GIVEN RECORDS:
━━━━━━━━

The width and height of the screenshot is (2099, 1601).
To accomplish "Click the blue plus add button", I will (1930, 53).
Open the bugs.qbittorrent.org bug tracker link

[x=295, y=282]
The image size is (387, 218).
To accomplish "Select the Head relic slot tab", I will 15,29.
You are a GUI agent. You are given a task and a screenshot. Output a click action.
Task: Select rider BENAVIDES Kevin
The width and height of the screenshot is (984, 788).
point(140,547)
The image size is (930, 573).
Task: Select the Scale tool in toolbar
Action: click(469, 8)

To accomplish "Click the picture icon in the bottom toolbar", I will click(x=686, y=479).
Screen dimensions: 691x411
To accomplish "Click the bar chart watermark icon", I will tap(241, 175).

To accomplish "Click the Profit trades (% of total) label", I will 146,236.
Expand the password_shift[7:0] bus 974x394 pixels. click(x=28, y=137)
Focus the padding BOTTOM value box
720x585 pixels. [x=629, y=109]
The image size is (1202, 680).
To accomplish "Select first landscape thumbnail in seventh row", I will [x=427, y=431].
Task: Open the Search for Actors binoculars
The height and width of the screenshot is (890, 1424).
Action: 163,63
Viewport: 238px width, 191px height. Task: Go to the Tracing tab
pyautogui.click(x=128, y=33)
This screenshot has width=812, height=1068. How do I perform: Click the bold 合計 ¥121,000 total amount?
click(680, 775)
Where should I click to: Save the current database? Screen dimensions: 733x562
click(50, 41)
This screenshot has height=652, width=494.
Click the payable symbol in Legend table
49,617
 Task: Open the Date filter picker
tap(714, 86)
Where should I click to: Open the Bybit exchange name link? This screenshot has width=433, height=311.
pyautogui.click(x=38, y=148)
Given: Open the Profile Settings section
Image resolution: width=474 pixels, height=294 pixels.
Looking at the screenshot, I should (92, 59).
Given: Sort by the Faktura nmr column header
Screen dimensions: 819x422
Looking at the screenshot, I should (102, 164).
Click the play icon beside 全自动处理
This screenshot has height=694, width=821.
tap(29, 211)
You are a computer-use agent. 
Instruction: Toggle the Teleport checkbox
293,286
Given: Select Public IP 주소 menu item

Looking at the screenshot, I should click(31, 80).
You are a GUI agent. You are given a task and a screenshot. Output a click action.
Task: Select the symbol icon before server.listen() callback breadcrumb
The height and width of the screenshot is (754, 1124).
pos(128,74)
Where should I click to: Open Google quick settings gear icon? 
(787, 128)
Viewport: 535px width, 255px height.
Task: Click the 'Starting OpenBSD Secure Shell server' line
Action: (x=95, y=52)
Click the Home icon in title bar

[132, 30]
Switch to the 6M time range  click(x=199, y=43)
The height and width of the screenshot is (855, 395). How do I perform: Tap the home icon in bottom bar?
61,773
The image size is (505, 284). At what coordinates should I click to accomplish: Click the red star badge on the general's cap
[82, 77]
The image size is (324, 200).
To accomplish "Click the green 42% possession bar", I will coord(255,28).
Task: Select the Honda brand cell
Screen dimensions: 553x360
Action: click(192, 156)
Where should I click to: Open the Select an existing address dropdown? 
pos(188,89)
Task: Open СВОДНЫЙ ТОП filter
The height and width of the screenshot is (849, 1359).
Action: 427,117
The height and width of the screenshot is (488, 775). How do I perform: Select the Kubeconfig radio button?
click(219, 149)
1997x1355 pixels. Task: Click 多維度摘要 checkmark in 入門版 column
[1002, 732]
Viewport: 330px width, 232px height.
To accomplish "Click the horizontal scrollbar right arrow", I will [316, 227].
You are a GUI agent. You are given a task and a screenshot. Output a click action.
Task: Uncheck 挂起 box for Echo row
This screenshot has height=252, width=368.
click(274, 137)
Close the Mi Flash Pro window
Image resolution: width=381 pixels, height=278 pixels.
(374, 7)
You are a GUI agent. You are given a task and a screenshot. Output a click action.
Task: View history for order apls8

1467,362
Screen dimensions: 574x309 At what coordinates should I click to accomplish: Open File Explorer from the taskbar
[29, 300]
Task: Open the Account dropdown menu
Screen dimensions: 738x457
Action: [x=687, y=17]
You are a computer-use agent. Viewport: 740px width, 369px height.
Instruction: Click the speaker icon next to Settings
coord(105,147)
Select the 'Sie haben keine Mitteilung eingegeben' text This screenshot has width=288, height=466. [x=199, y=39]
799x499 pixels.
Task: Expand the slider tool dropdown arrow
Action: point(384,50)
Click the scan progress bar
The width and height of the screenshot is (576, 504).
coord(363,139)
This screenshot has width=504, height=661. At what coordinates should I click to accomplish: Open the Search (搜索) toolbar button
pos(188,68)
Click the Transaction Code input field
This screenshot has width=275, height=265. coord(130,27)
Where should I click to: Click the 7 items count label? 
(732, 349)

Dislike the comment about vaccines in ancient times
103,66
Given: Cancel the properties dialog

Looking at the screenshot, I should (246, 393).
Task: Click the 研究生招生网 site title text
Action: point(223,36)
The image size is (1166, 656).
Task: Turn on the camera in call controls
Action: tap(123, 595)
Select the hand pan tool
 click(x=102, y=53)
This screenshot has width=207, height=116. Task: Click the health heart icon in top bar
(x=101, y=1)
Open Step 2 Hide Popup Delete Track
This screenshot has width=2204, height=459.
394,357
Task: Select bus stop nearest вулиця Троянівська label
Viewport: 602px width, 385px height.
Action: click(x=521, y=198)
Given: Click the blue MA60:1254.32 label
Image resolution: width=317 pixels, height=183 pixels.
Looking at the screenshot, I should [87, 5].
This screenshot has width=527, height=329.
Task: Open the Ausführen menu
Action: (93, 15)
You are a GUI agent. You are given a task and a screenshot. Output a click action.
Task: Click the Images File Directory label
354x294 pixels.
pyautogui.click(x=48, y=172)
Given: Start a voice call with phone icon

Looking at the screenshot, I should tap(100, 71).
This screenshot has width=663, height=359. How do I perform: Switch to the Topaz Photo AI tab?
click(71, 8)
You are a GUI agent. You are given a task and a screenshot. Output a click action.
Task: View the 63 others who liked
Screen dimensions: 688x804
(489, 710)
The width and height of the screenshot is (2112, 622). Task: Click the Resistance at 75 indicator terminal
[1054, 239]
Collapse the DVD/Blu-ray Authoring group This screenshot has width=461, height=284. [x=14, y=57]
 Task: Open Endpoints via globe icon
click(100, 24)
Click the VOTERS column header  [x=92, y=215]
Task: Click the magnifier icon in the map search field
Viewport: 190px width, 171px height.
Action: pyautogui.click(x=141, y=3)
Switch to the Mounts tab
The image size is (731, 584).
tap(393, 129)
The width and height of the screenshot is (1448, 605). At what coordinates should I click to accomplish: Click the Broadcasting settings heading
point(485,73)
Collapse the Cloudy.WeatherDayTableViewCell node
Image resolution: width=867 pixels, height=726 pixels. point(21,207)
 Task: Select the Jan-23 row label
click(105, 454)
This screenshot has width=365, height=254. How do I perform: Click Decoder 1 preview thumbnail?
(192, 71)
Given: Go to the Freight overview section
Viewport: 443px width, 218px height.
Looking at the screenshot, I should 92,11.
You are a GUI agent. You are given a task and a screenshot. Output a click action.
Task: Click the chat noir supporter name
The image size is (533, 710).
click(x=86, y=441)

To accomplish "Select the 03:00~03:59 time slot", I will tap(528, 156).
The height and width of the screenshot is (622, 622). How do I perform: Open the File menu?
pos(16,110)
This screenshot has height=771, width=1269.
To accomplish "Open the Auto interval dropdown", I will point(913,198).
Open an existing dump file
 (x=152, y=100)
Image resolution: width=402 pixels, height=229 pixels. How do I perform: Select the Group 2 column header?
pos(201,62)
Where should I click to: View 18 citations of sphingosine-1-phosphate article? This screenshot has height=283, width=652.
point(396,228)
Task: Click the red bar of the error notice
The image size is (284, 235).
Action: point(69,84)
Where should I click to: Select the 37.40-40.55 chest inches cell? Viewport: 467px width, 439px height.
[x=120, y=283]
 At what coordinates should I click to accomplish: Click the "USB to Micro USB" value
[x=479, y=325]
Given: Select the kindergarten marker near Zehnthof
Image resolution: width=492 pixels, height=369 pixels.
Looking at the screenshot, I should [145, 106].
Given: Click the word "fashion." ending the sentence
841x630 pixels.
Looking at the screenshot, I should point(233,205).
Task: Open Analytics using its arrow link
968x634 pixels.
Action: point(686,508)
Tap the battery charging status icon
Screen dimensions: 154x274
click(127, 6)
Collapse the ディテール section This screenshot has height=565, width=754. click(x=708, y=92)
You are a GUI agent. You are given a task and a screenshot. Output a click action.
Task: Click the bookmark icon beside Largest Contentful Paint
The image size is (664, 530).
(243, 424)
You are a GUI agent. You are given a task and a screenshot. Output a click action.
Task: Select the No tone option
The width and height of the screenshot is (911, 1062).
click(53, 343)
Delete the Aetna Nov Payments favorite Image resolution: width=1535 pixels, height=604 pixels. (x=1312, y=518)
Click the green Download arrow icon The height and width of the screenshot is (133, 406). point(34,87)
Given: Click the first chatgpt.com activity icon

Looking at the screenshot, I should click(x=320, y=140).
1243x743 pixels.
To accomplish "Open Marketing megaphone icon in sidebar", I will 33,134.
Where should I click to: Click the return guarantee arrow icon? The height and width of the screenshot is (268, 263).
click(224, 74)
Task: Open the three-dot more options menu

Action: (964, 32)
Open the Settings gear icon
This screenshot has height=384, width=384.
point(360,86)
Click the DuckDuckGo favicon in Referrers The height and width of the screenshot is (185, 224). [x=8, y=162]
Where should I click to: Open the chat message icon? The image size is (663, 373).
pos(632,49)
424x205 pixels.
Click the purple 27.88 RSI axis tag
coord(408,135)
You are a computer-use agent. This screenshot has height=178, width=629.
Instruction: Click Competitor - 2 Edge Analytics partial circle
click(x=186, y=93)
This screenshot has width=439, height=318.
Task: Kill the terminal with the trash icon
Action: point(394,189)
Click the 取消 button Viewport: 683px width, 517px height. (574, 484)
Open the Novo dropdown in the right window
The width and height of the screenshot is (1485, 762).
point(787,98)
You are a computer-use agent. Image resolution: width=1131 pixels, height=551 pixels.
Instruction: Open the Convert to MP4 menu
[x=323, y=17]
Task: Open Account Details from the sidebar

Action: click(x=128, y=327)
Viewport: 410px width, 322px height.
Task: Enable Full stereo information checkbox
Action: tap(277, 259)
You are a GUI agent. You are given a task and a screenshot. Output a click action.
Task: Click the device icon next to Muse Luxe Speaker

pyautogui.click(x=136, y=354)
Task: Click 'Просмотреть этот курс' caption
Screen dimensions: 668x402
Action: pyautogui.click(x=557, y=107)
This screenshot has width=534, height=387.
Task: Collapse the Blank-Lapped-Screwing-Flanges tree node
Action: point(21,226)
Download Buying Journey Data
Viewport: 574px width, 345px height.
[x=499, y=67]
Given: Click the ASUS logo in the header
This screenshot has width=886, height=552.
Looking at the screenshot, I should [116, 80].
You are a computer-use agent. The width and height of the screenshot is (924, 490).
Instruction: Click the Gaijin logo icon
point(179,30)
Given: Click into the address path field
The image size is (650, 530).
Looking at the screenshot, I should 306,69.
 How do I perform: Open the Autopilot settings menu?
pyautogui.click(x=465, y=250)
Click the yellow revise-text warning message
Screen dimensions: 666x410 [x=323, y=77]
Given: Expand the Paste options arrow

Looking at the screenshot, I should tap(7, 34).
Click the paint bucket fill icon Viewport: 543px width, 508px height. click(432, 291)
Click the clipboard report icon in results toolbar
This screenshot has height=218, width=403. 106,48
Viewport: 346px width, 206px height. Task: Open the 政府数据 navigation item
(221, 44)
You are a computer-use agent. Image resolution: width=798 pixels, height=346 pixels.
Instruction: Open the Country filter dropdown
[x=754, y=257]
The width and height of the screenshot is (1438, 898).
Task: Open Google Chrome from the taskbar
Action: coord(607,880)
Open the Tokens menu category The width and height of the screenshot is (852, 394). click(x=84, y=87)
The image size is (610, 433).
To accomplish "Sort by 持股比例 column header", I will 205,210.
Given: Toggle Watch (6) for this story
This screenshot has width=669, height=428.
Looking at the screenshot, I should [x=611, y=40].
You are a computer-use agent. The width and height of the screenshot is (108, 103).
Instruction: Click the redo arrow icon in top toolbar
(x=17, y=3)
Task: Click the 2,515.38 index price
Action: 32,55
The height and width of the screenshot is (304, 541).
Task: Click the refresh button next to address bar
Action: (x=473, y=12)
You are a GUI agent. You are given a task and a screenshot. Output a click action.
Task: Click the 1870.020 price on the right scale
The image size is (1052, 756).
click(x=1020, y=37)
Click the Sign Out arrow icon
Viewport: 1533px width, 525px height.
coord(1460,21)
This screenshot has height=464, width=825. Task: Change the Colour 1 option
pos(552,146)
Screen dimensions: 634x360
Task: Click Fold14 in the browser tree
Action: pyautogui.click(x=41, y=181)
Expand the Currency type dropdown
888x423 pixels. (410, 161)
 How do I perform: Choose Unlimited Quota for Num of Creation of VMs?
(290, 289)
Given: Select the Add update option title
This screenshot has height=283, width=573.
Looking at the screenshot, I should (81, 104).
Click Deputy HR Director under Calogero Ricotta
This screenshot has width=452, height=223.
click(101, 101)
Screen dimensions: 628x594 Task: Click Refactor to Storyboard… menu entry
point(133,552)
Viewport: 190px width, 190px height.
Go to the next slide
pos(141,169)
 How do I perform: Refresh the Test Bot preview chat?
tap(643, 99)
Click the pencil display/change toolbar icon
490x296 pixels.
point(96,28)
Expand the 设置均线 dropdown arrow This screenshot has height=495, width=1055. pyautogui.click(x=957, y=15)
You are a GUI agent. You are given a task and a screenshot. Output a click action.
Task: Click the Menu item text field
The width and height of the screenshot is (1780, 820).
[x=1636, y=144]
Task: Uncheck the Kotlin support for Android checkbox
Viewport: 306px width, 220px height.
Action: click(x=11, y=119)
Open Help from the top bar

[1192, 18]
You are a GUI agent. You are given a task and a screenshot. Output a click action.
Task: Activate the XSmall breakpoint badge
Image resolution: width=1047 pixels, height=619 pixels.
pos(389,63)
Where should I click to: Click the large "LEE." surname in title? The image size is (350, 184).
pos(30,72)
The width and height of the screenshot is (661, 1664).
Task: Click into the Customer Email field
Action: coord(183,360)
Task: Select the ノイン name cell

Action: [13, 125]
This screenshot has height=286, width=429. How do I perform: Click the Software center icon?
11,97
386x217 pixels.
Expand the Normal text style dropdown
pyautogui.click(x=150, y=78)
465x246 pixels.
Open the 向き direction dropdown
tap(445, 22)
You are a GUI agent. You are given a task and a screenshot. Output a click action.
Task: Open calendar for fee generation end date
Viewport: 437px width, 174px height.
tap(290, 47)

━━━━━━━━

TASK INSTRUCTIONS: Your task for the entries above: copy exactly the span starting with the line with "Task: Open Analytics using its arrow link" and going on through the line with "Collapse the ディテール", both lines included, and nothing else.

OUTPUT BELOW:
Task: Open Analytics using its arrow link
968x634 pixels.
Action: point(686,508)
Tap the battery charging status icon
Screen dimensions: 154x274
click(127, 6)
Collapse the ディテール section This screenshot has height=565, width=754. click(x=708, y=92)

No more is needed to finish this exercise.